Redazione Informare 07/11/2017
Updated 2017/11/07 at 8:14 PM
3 Minuti per la lettura

“Cosa sarebbe successo se la Madonna non avesse risposto a Filumena nella scena clou del dramma Eduardiano? Come avrebbe reagito Filumena a quel mutismo? Come si sarebbe svolto il dramma senza alcuna risposta? “E figlie so figlie” fa dire Eduardo alla domanda decisa che Filumena porge alla Madonna quando impreca urlando “Sto parlanno cu te… Rispunne!!!”. E proprio in questo vuoto, in quest’assenza nasce Fuje Filumena, un’opera provocatoria, dissacrante, che vuole umanizzare, sporcare, portare ai nostri livelli un’icona, una “Santa” del teatro del novecento italiano e mondiale. Un ulteriore volteggio di questa Filumena consiste nel fatto che lei non è più una donna ma un uomo, “nu femmeniello” come si dice a Napoli, che percorre parallelamente le vicende della “mamma delle mamme” per cadere rovinosamente a terra perché non ha diritto né possibilità di avere una famiglia come tutte le altre. La nostra Filumena è ferma in una sospensione, un baratro in cui rivive, riesuma, cancella con energia potente attraverso parole disarmanti che come una droga velenosa arrivano lentamente, tramano dal di sotto, strusciano, incollano e trasportano.”

(Peppe Fonzo)

Lo spettacolo “Fuje Filumena” , presentato da Magnifico Visbaal a Sala Ichòs (via Principe di San Nicandro 32/a – San Giovanni a Teduccio, Napoli) da venerdì 10 a domenica 12 novembre, è stato scritto e diretto da Peppe Fonzo ed interpretato da Luigi Credendino.

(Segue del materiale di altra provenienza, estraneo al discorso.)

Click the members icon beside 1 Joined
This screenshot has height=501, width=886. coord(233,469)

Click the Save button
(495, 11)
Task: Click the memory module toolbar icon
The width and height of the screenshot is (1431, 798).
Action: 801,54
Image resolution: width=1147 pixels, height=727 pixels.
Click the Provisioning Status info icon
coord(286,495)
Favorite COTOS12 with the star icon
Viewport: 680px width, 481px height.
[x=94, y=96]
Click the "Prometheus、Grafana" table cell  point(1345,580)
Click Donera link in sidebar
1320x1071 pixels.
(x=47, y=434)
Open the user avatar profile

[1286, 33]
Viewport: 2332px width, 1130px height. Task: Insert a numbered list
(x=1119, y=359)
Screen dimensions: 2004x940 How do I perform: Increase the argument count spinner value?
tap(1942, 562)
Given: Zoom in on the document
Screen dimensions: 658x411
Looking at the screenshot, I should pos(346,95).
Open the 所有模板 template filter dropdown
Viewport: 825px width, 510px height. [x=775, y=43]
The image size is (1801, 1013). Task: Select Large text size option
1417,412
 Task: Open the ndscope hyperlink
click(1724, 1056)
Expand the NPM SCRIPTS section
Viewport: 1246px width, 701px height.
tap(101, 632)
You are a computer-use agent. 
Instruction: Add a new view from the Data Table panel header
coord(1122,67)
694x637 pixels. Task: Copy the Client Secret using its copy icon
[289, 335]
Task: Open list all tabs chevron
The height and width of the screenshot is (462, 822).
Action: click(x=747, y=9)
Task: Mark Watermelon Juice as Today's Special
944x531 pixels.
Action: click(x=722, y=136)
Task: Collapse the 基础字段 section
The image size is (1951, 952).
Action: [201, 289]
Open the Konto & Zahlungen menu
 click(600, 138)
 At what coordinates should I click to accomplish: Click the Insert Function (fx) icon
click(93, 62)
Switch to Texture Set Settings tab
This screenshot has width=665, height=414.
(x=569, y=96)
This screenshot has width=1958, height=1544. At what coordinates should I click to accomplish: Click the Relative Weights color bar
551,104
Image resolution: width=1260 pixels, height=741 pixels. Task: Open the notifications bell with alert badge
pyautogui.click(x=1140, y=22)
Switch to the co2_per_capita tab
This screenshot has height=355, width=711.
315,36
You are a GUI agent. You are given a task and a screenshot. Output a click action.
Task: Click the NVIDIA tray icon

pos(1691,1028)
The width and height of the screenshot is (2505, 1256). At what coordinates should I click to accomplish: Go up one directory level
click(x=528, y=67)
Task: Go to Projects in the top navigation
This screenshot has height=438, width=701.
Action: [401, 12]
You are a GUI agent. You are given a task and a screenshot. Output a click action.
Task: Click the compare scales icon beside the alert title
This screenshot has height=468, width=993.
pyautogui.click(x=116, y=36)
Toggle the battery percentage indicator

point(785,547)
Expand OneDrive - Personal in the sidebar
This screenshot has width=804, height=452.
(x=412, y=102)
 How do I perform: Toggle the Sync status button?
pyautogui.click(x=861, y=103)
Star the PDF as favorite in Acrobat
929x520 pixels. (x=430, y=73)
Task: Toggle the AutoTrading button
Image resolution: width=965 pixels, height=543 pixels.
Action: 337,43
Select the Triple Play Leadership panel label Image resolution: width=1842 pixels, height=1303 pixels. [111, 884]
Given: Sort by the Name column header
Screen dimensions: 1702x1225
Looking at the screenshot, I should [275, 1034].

Come chiaramente il nome dello spettacolo lascia intravedere ed anche le note di regia, è ispirato a un personaggio immenso dell’opera Eduardiana, Filumena Maturano. Lo spettacolo dissacra quest’icona, toglie, nega, sottrae, mettendo in scena una vita parallela, altra e (im)possibile di una Filumena declassata di grado e di spessore, trasformata in un alter ego nero senza scrupoli, senza obiettivi, senza meta.

Potremmo definirla “una” Medea senza coscienza, un anima in pena, una persona umiliata che si è lasciata andare. Seduta su una sedia guarda il pubblico come dal quadrato di un ring, è un combattimento, un interrogatorio, un circo, lei in mezzo è l’attrazione.

Questa riscrittura al “maschile”  ci immerge in un mondo già ampiamente frequentato da grandi autori, ma che in riferimento al genio di Eduardo ricontestualizza in maniera inevitabilmente tragica e comica allo stesso tempo, come sempre fa la napoletanità dei travestiti, una storia di dolore e di sberleffo, di amore e risentimento, di patimenti e vendette.

Il testo gioca sul filo del rasoio spostando il baricentro e mettendo in evidenza la distanza tra due “signorine” di epoche diverse: quella di oggi che vive in un contemporaneo di “munnezza”, alienazione, rassegnazione, ignoranza, angoscia; e quella della favola borghese Eduardiana, un archetipo che pare ormai lontano.